→ **Data extract**:
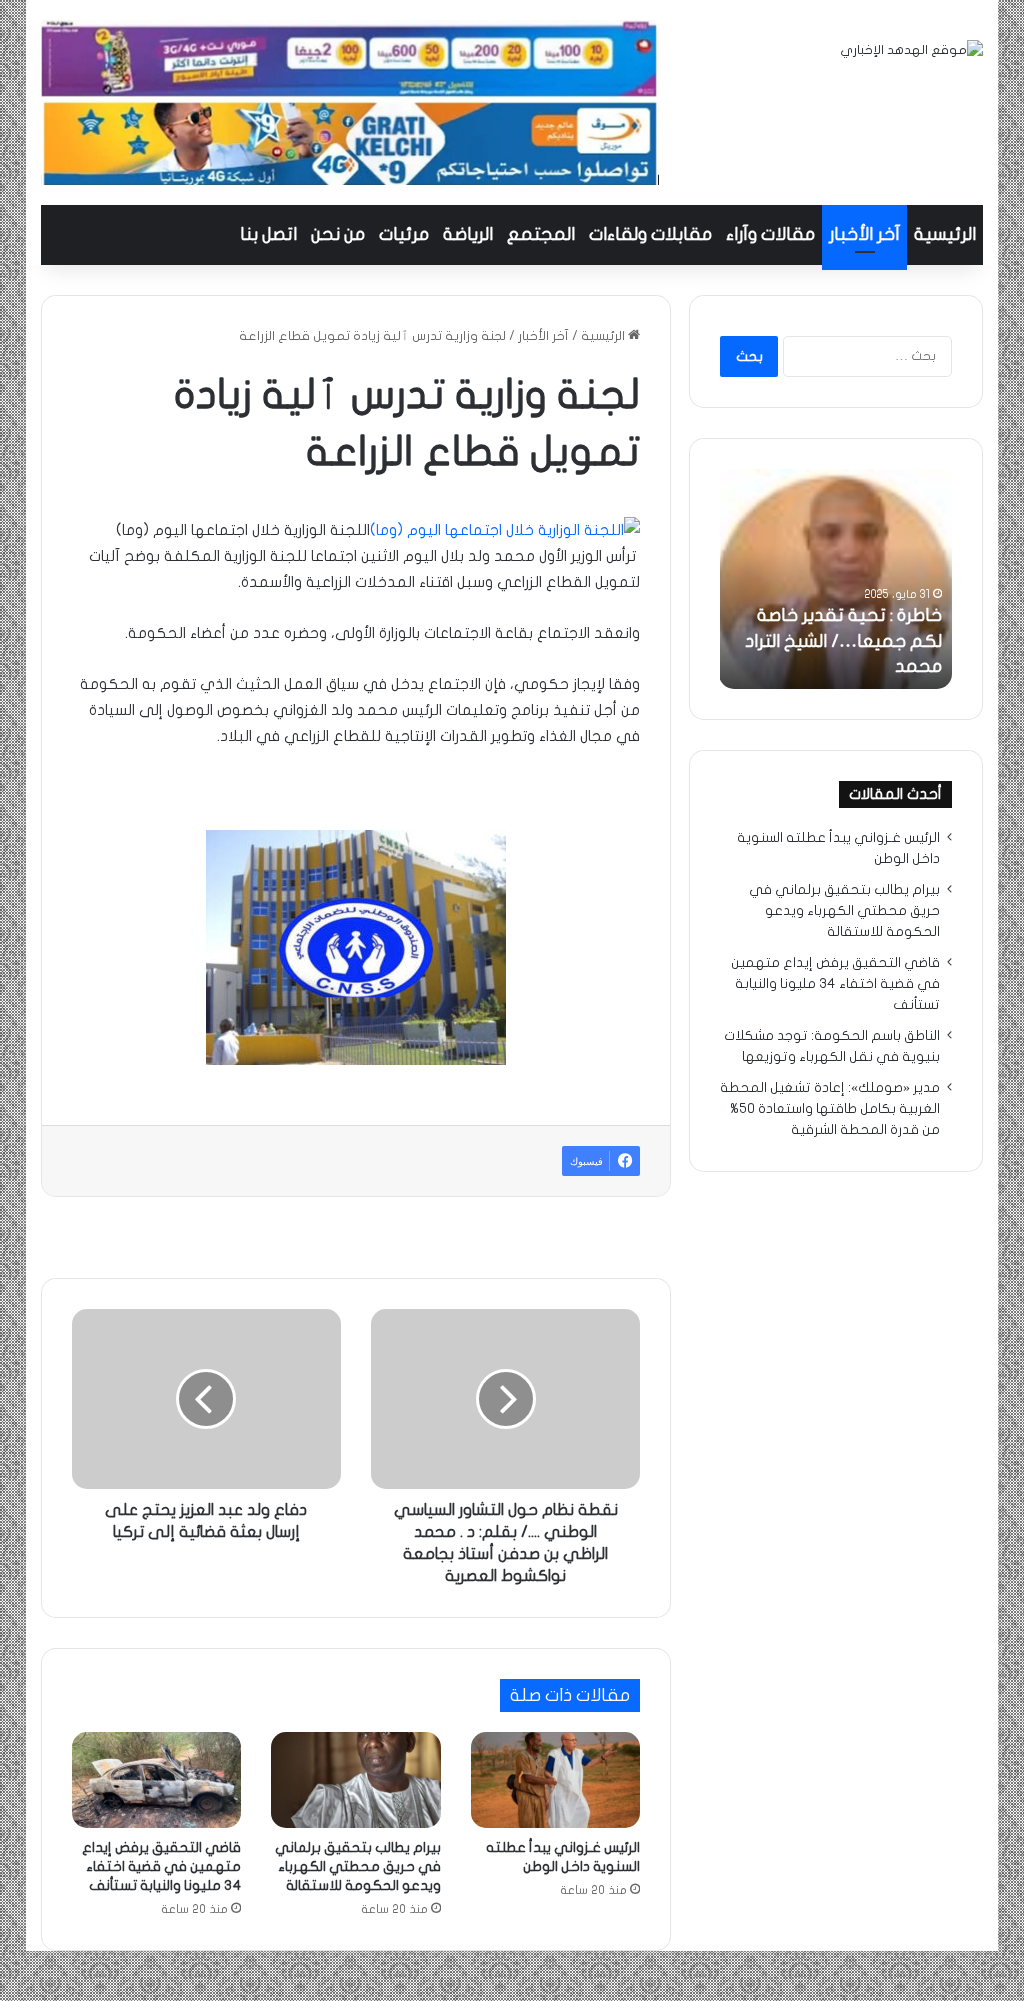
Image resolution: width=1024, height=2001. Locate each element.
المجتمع (541, 234)
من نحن (338, 234)
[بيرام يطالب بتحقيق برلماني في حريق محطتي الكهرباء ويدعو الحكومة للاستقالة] (356, 1780)
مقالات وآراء (770, 234)
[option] (835, 579)
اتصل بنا (268, 234)
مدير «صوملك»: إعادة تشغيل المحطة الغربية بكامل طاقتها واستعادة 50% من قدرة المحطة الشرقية (830, 1109)
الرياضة (468, 234)
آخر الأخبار (864, 234)
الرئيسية (945, 234)
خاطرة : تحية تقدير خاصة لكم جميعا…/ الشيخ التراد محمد (843, 640)
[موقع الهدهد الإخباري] (911, 50)
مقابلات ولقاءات (650, 234)
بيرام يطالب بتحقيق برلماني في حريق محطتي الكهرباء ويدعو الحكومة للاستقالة (358, 1866)
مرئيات (404, 234)
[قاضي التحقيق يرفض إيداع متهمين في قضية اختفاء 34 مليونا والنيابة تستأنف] (157, 1780)
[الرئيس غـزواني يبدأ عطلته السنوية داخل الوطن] (556, 1780)
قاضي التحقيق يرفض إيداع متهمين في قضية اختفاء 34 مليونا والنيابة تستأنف (161, 1866)
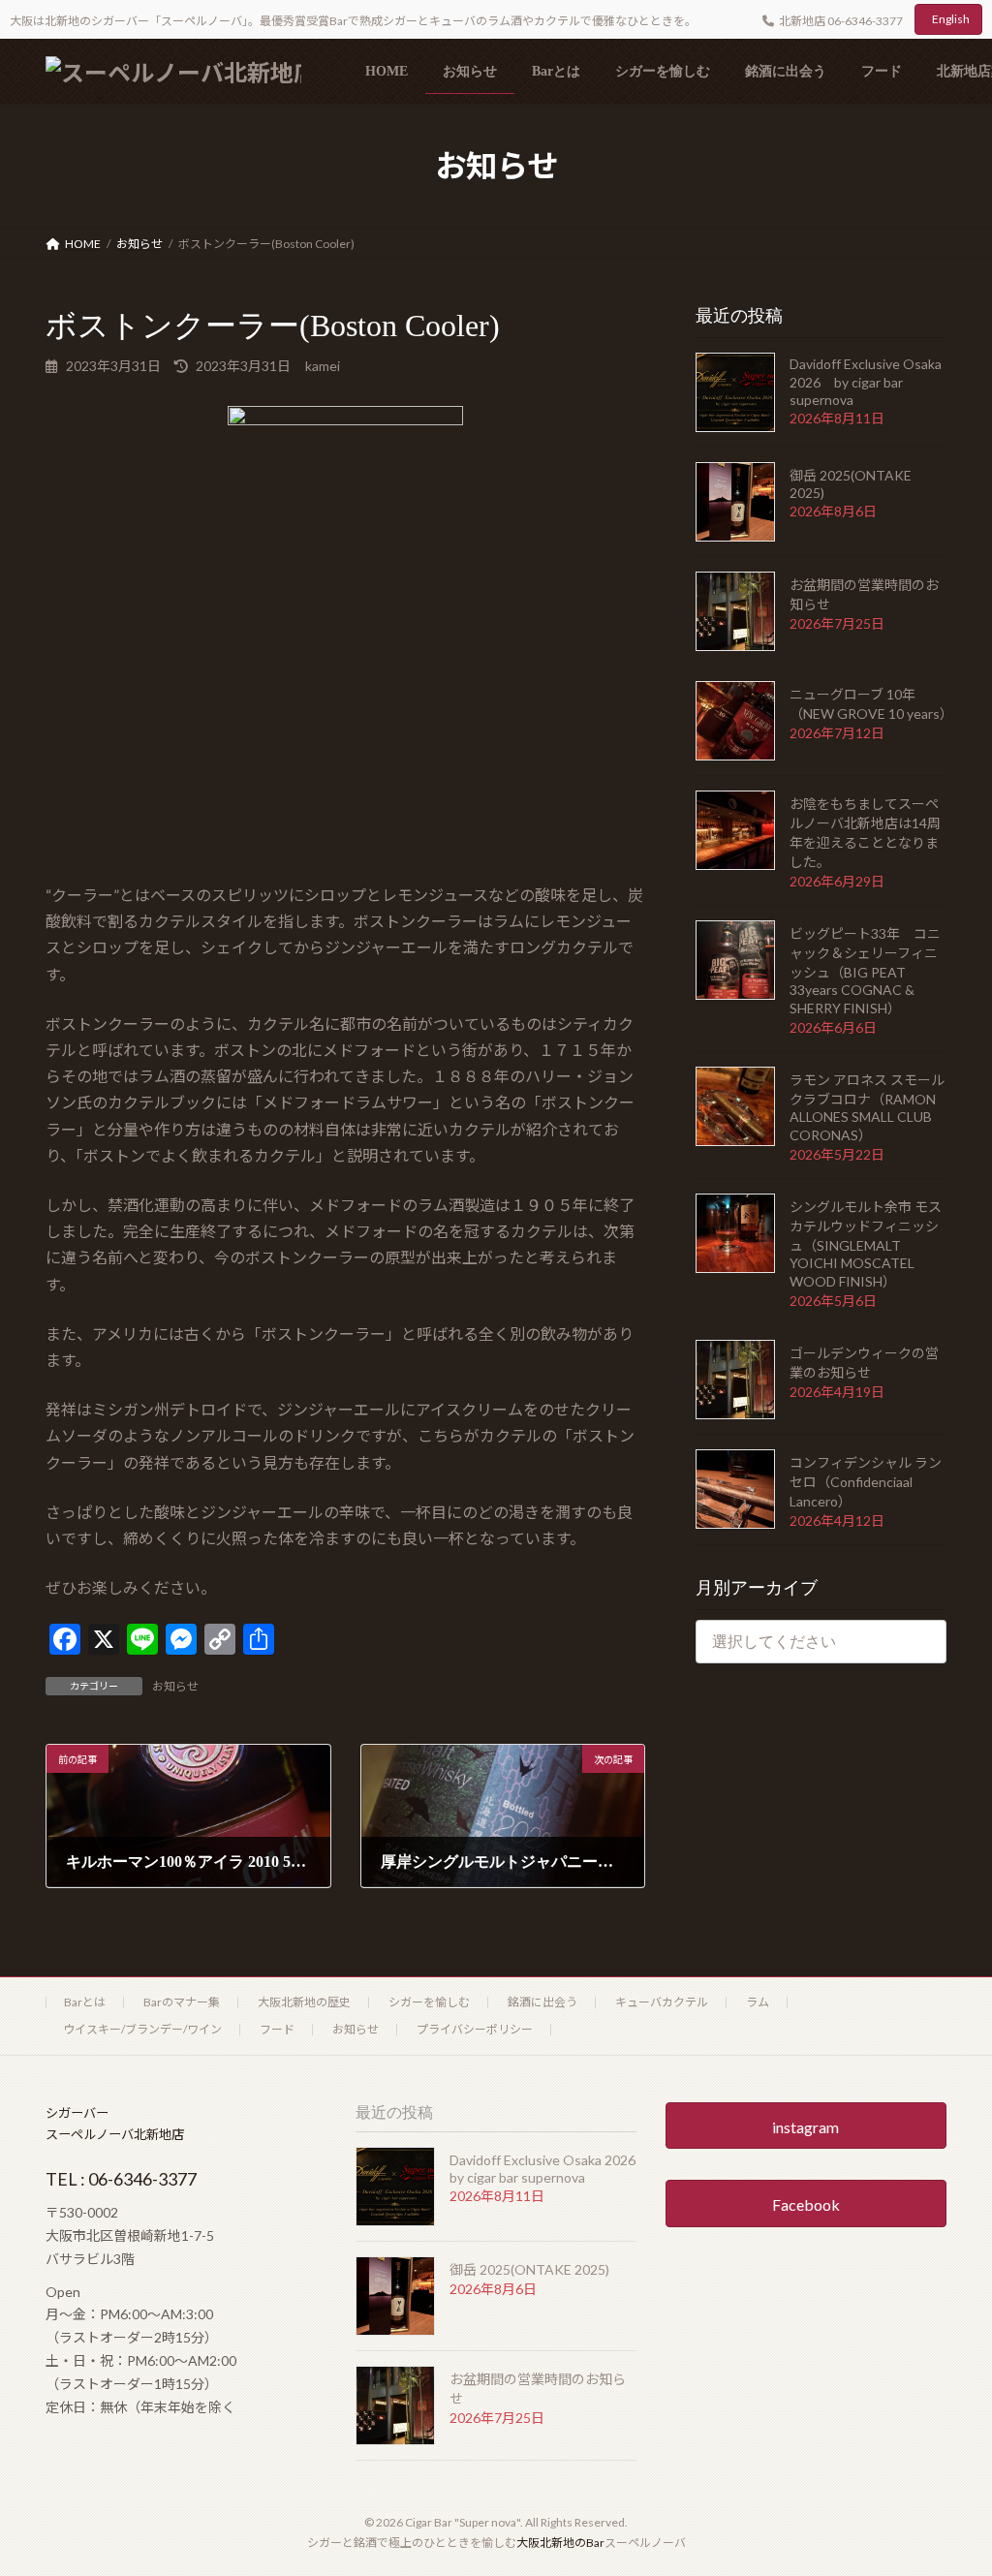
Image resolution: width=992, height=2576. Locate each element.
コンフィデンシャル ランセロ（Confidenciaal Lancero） (866, 1481)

→ **Task statement**: Retype exactly, and only, the lines from the line holding "Image resolution: width=992, height=2576." through the last line of the data; both of those lines count.

→ **Reply**:
Image resolution: width=992, height=2576. Locate each element.
コンフィデンシャル ランセロ（Confidenciaal Lancero） (866, 1481)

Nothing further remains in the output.